Dolobha Team 6 min read
MFMA Reporting Calendar 2026/27: Every Deadline Your Municipality Must Meet

MFMA reporting deadlines drive the municipal financial calendar. Miss one and you risk Auditor-General findings, National Treasury escalation, and reputational damage. The 2026/27 financial year (July 2026 to June 2027) has no shortage of fixed dates: Section 71 monthly submissions, Section 72 mid-year report, annual financial statements (AFS), annual report tabling, and budget adoption. This calendar sets out every key MFMA reporting deadline so your municipality can plan ahead and stay compliant. For the legal and regulatory context behind these dates, see our MFMA compliance requirements for 2026.

Why a Reporting Calendar Matters

South African municipalities operate under the Municipal Finance Management Act (MFMA), Act 56 of 2003, and the Municipal Budget and Reporting Regulations (MBRR). Reporting is not optional: Section 71 requires monthly in-year reports to National Treasury and the relevant provincial treasury; Section 72 requires a mid-year budget and performance assessment to be tabled in council; and the MFMA sets strict deadlines for AFS submission and annual report tabling. A single calendar that shows all MFMA reporting deadlines for the year helps the CFO, municipal manager, and mayor avoid last-minute rushes and ensures that finance, performance, and council secretariat teams are aligned. Use this 2026/27 timeline as your reference and adjust for any circulars or provincial variations that apply to your municipality.

MFMA Reporting Calendar 2026/27: Month-by-Month

The table below lists the main reporting milestones for the financial year that runs from 1 July 2026 to 30 June 2027. Section 71 deadlines are typically the 10th of the month following the reporting month; always confirm the exact date in the latest National Treasury circular.

MonthKey MFMA reporting deadlines and activities
July 2026Year-end close for 2025/26; start of new financial year 2026/27. Section 71 for June 2026 due (prior year). Open 2026/27 budget in your systems; confirm chart of accounts and reporting templates.
August 2026Section 71 for July 2026 due. AFS for 2025/26 must be submitted by 31 August 2026 (within 2 months of 30 June 2026 year-end). Annual report preparation begins.
September 2026Section 71 for August 2026 due. AFS submission deadline (31 August) has passed; ensure submitted. Focus on audit engagement and annual report.
October 2026Section 71 for September 2026 due. Continue in-year monitoring. Annual performance report preparation aligned with AFS and audit.
November 2026Section 71 for October 2026 due. Annual performance report finalisation. Council and audit committee engagements as needed.
December 2026Section 71 for November 2026 due. Start Section 72 preparation for the first six months (July–December 2026). Gather revenue, expenditure, and performance data; draft mid-year assessment.
January 2027Section 72 mid-year report due by 25 January 2027. Mayor must table in council; submit to National Treasury and provincial treasury. Section 71 for December 2026 due.
February 2027Section 71 for January 2027 due. Adjustments budget preparation if recommended in Section 72. Plan for council tabling.
March 2027Section 71 for February 2027 due. Tabling of annual report (within 7 months of 30 June 2026 year-end). Adjustments budget tabled and adopted if applicable.
April 2027Section 71 for March 2027 due. Budget preparation for 2027/28: IDP alignment, revenue and expenditure estimates, capital programme.
May 2027Section 71 for April 2027 due. Finalise draft budget for 2027/28; council and community consultation; draft SDBIP.
June 2027Section 71 for May 2027 due. Budget for 2027/28 must be adopted before 1 July 2027 (start of new financial year). Year-end close preparation for 2026/27.

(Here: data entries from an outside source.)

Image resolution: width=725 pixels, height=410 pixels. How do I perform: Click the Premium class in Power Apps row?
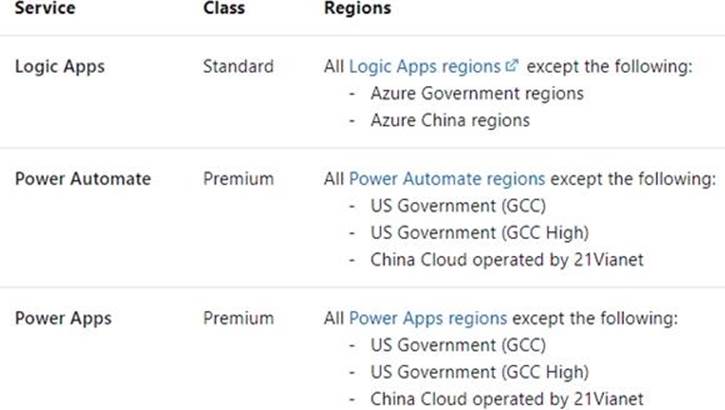click(x=238, y=319)
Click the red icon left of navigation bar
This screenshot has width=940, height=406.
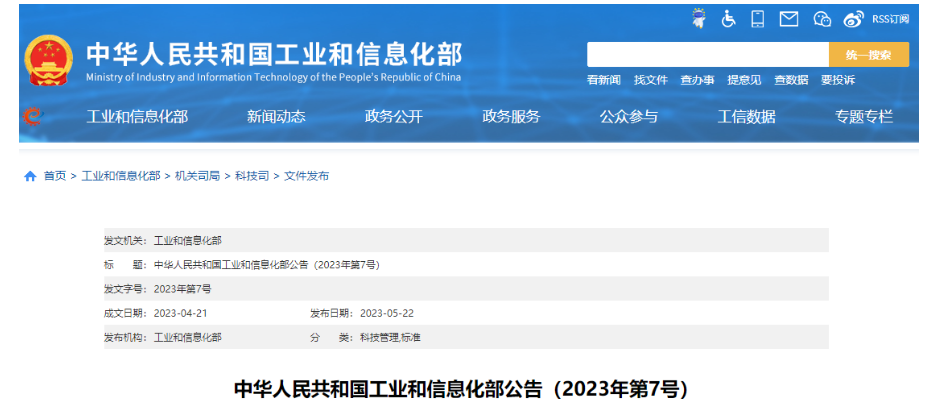point(32,117)
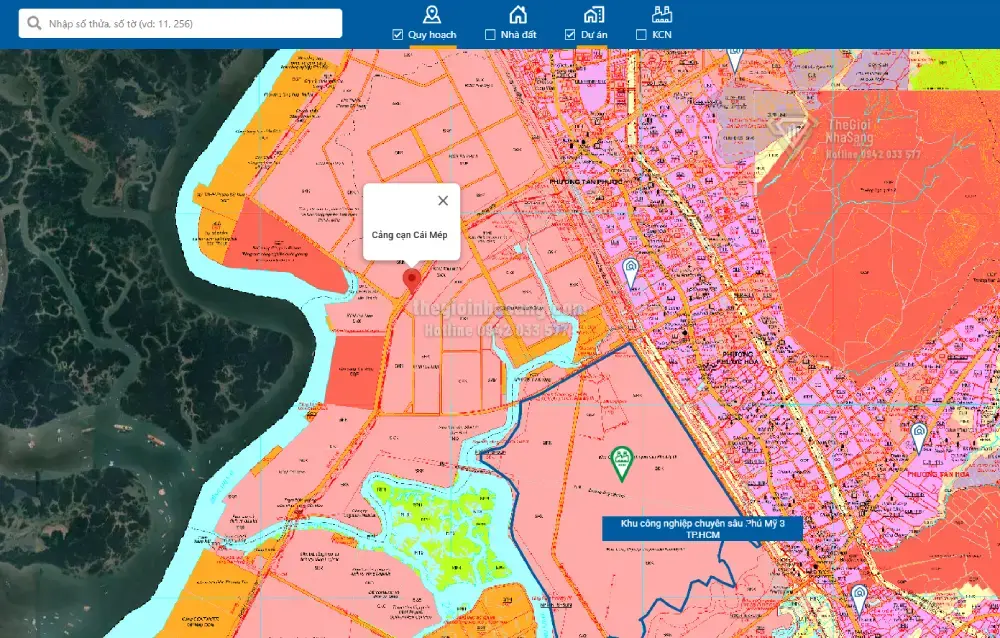
Task: Click the white house pin below Phường Tân Phước
Action: coord(631,271)
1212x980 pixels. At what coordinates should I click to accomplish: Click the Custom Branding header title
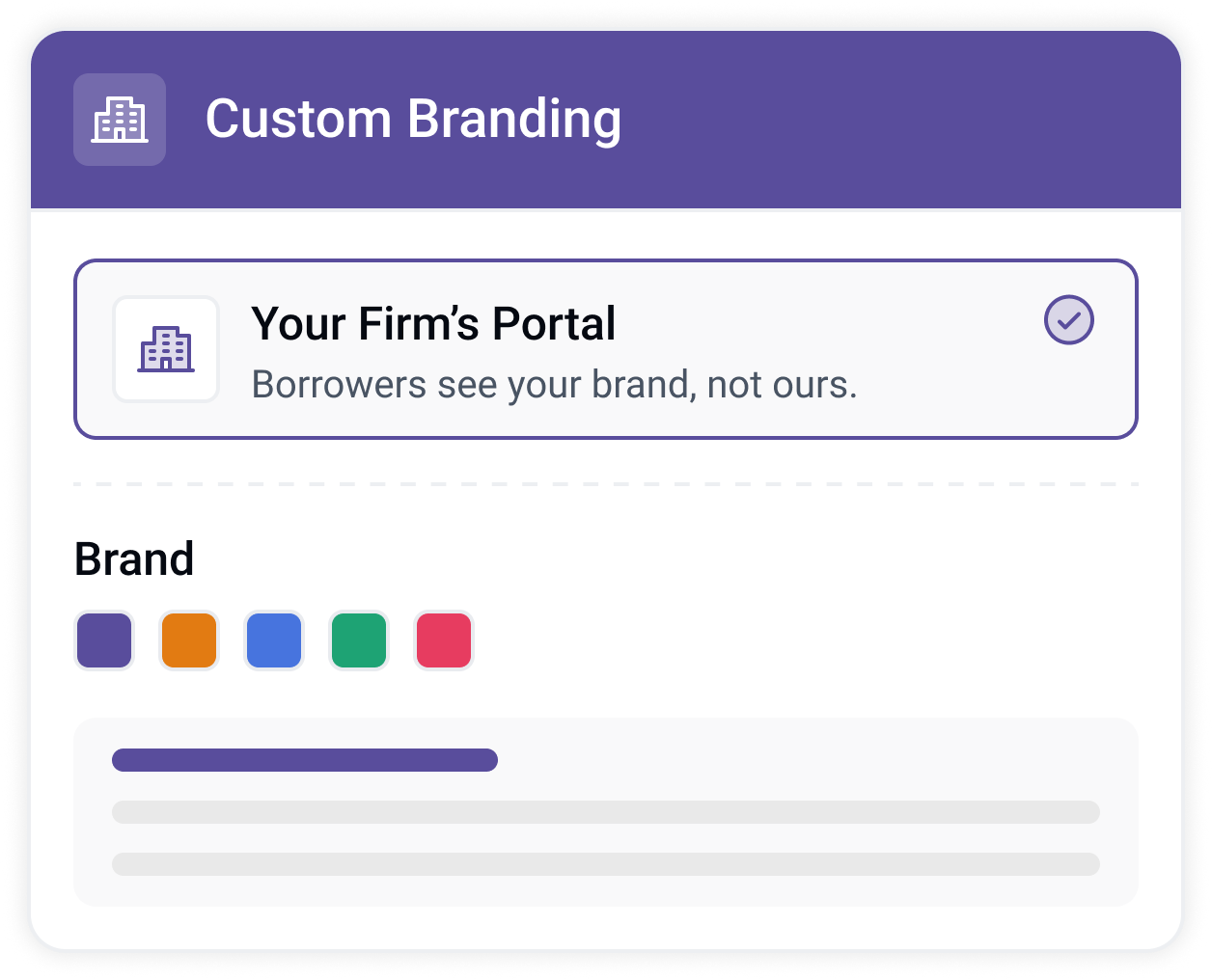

Section 71 submissions are recurring and non-negotiable: each month’s data must be submitted by the prescribed date in the following month. For step-by-step guidance on content and submission, see the Section 71 monthly report guide. For the mid-year report that falls in January, see the Section 72 mid-year report guide.

Critical Fixed Dates to Lock In

  • 31 August 2026 — AFS for the 2025/26 financial year must be submitted within two months of year-end (30 June 2026). Late submission is a material compliance failure.
  • 25 January 2027 — Section 72 mid-year report for July–December 2026 must be tabled in council and submitted to National Treasury and the provincial treasury. The mayor tables; the accounting officer and CFO prepare.
  • Within 7 months of year-end — The annual report (including the AFS and audit report) must be tabled in council. For 2025/26, that means by end of January 2027; some councils table in the first quarter (e.g. March) depending on audit finalisation and council schedules.
  • Before 1 July 2027 — The budget for the 2027/28 financial year must be adopted. Most municipalities adopt in June.

Mark these in your corporate calendar and assign owners. Missing any of them will show up in the next Auditor-General report.

Tips for Staying on Track

Use a single reporting calendar. Keep one master calendar (this one or your own version) and share it with finance, performance, and the municipal manager’s office. Update it when National Treasury or your province issues new circulars.

Close the month on time. Section 71 depends on timely month-end close. If your general ledger, bank reconciliations, and revenue reconciliation are not closed by the first few days of the following month, Section 71 will be late. Build a month-end close checklist and stick to it.

Prepare Section 72 in December. Do not wait until January. By December you have five months of actuals; use that month to draft revenue and expenditure sections, gather performance information, and get the evaluation of whether an adjustments budget is needed. January should be for finalisation, sign-off, and tabling.

Start AFS preparation early. Year-end close for 2025/26 happens in July 2026; AFS are due by 31 August. That gives roughly two months. Reconcile key balances (cash, receivables, payables, assets) throughout the year so that year-end is aggregation and disclosure, not discovery. Align your chart of accounts with mSCOA and GRAP so that the AFS can be generated from the same data as your Section 71 reports.

Assign one owner per deadline. For each major deliverable (Section 71 submission, Section 72, AFS, annual report, budget), assign a single owner who is responsible for meeting the date. Escalate risks early so that the municipal manager and mayor can intervene.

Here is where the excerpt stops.